Material supplied:
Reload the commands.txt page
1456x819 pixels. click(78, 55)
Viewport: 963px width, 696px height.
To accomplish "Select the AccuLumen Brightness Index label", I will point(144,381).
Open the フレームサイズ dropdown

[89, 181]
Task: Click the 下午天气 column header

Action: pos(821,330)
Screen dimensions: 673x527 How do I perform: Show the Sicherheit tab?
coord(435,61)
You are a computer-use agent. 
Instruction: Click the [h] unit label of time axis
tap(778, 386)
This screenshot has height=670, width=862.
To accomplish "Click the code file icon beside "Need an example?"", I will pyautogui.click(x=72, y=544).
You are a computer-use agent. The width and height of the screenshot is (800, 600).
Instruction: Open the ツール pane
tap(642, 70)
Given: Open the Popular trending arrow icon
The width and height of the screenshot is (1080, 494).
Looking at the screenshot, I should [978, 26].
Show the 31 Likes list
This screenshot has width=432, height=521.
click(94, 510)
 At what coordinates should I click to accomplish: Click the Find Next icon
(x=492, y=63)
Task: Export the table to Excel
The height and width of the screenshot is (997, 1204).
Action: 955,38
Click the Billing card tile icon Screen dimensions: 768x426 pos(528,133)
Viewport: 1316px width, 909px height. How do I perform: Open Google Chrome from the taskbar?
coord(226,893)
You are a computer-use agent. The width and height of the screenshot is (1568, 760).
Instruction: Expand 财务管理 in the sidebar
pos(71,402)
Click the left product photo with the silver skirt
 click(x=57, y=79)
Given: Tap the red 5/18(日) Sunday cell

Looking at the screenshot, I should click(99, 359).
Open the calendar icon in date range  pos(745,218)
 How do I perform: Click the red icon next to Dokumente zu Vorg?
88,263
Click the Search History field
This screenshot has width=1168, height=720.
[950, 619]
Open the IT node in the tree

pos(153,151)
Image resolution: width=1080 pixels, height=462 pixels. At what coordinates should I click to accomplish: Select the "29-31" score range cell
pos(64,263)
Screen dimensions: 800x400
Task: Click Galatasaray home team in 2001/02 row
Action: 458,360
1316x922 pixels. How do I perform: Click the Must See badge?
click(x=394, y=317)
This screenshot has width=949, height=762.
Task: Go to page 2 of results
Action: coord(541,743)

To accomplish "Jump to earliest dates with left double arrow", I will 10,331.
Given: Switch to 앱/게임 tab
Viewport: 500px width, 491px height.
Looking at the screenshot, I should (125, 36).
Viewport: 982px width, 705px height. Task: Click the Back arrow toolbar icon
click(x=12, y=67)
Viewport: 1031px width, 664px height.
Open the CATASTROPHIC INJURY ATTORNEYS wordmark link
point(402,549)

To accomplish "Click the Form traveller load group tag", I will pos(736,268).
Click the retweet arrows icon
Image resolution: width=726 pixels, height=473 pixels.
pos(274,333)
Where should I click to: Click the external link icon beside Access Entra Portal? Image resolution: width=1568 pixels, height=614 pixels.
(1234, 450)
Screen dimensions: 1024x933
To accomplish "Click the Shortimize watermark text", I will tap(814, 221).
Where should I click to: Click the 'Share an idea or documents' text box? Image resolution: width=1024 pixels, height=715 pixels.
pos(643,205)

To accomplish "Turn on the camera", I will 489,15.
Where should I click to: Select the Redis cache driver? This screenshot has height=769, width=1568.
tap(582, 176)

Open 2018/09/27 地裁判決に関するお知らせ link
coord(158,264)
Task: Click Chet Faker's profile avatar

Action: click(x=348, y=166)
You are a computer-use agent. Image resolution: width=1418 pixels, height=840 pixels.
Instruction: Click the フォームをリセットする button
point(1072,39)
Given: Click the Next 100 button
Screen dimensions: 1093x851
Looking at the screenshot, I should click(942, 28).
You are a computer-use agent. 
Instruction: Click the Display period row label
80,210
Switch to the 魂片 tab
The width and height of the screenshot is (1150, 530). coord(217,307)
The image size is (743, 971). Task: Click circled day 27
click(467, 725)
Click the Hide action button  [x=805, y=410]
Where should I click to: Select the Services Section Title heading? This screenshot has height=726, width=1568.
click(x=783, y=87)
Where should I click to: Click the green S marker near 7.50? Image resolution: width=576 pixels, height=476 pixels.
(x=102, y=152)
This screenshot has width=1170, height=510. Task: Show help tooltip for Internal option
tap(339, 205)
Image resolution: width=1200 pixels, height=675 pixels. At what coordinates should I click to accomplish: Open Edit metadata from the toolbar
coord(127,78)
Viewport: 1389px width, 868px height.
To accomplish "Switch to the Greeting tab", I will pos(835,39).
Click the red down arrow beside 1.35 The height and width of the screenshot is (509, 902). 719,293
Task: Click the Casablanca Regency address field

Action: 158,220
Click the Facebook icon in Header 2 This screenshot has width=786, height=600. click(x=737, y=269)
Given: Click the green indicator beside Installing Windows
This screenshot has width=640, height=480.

Instructions for the task:
Your reply should hold only the lines from the first line of the records through the one with "This screenshot has height=670, width=862.", reproduced word for word.

Result of the exercise:
Reload the commands.txt page
1456x819 pixels. click(78, 55)
Viewport: 963px width, 696px height.
To accomplish "Select the AccuLumen Brightness Index label", I will point(144,381).
Open the フレームサイズ dropdown

[89, 181]
Task: Click the 下午天气 column header

Action: pos(821,330)
Screen dimensions: 673x527 How do I perform: Show the Sicherheit tab?
coord(435,61)
You are a computer-use agent. 
Instruction: Click the [h] unit label of time axis
tap(778, 386)
This screenshot has height=670, width=862.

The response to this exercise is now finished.